Tuesday, 5 June 2012

Liverpool Care Pathway – A Baptist View

Here is a post on pro-lifepastors’ corner -

MONDAY, MAY 21, 2012

Palliative Sedation Not = To Terminal Sedation/Euthanasia

Wesley J. Smith: The pro-euthanasia crowd intentionally and wrongfully conflates palliative sedation– that is sedating a dying patient at the end of life who is experiencing intractable pain or symptoms –with both euthanasia – fast killing the patient – and terminal sedation – slow killing the patient by inducing coma and withdrawing food and water. A good piece in the Journal of Pain & Palliative Care Pharmacotherapy (201 2;26:30-39) shatters that lie. First, it notes that in palliative sedation, the point is to use the least amount of sedative to accomplish the needed palliation. From “Review of Palliative Sedation and Its Distinction From Euthanasia and Lethal Injection:”
Ideally, the level of palliative sedation is provided in a fashion that is titrated to a minimal level that permits the patient to tolerate unbearable symptoms, yet the patient can continue to periodically communicate…The three most common levels of providing PS include mild, intermediate, and deep. When mild sedation is used, the patient is awake and the level of consciousness is lowered to a somnolent state, with verbal or nonverbal communication still possible. With intermediate sedation, the patient is asleep or stuporous and can still be awakened to communicate briefly. The third level is deep sedation, which refers to the patient being near or in complete unconsciousness and does not communicate verbally or nonverbally. Besides regulating the degree of sedation, palliative sedation may also be provided intermittently or continuously…
The points to take away from the above are 1) palliative sedation is individualized to the patient’s needs, 2) the point isn’t to end the life of the patient, and 3) levels of sedation may vary in the same patient from time to time. In contrast, euthanasia kills the patientwith a lethal injection. And “terminal sedation” is merely the imposition of coma and withdrawing artificial nutrition and hydration, sometimes without actual medical need and/or to make it easier for care givers–as in the much abused Liverpool Care Pathway in the UK.

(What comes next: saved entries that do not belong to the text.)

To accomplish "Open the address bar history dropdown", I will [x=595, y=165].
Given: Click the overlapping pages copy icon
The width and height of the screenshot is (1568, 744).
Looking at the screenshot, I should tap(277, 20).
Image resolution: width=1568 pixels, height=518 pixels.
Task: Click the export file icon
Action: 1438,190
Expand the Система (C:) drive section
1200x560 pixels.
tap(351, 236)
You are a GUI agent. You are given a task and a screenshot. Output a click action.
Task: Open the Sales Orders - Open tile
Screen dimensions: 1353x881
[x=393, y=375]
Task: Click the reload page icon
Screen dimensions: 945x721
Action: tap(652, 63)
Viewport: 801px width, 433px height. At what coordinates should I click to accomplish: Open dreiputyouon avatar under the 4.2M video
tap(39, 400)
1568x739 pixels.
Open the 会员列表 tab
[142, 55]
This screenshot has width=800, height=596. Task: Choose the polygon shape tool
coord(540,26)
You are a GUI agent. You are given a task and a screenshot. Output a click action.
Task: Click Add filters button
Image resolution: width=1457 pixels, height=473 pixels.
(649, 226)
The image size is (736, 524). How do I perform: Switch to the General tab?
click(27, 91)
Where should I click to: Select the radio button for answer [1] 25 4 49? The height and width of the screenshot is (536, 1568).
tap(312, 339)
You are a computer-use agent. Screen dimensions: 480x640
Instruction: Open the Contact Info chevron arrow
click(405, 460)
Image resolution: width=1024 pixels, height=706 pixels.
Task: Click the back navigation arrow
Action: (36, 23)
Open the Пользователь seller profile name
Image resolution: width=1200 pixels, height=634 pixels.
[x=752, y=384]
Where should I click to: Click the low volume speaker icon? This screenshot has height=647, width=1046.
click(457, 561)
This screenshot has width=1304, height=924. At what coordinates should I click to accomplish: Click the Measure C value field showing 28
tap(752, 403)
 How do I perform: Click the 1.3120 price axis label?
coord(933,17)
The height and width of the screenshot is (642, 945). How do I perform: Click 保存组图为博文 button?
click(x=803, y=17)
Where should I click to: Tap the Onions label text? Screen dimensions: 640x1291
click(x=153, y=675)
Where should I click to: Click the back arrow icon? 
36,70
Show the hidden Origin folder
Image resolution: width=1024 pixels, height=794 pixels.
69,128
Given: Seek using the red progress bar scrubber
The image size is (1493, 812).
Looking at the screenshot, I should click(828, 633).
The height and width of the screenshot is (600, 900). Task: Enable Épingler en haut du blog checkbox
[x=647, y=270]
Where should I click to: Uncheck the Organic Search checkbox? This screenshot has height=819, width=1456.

The abstract of the article cited above reads:

Review of Palliative Sedation and its Distinction From Euthanasia and Lethal Injection

2012, Vol. 26, No. 1 , Pages 30-39 (doi:10.3109/15360288.2011.650353)


Palliative sedation evolved from within the practice of palliative medicine and has become adopted by other areas of medicine, such as within intensive care practice. Clinician's usually come across this practice for dying patients who are foregoing or having life support terminated. A number of intolerable and intractable symptom burdens can occur during the end of life period that may require the use of palliative sedation. Furthermore, when patients receive palliative sedation, the continued use of hydration and nutrition becomes an issue of consideration and there are contentious bioethical issues involved in using or withholding these life-sustaining provisions. A general understanding of biomedical ethics helps prevent abuse in the practice of palliative sedation. Various sedative drugs can be employed in the provision of palliative sedation that can produce any desired effect, from light sedation to complete unconsciousness. Although there are some similarities in the pharmacotherapy of palliative sedation, euthanasia, physician-assisted suicide, and lethal injection, there is a difference in how the drugs are administered with each practice. There are some published guidelines about how palliative sedation should be practiced, but currently there is not any universally accepted standard of practice.